(Saved entries)
Start of Block
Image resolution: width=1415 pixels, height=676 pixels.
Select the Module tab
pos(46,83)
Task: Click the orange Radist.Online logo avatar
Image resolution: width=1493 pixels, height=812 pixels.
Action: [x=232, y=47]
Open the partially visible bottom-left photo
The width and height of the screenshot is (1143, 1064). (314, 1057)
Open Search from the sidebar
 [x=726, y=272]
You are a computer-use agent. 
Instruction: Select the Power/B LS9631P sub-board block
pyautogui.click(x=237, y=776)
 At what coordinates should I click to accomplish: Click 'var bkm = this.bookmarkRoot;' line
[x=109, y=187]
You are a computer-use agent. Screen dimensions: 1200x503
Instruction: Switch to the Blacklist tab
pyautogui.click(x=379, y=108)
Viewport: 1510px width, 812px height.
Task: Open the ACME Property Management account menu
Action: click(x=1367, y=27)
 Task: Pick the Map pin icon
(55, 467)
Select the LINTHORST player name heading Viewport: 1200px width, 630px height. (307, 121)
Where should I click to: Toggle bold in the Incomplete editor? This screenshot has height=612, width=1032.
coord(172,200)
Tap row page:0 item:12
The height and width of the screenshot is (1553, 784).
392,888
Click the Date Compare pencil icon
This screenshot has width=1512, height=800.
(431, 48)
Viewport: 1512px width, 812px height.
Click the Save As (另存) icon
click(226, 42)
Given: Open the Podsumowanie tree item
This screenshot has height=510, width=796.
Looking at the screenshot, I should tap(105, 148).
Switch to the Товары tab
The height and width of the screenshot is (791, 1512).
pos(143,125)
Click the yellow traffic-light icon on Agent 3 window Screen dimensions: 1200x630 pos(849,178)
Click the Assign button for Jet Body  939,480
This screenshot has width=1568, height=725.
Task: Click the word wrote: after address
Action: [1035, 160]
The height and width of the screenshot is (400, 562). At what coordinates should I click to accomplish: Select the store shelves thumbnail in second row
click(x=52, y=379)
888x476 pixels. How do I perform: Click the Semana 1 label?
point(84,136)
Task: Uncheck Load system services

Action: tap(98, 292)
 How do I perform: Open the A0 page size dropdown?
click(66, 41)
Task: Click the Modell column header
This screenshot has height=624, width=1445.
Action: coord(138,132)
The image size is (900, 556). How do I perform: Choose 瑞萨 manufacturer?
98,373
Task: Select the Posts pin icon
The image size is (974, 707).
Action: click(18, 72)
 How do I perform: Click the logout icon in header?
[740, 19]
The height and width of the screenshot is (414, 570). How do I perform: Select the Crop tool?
End of Block
#### Exercise description:
Find each line of the data above that holds the word "computer", then copy it.

#### Answer:
You are a computer-use agent. 
You are a computer-use agent. Screen dimensions: 1200x503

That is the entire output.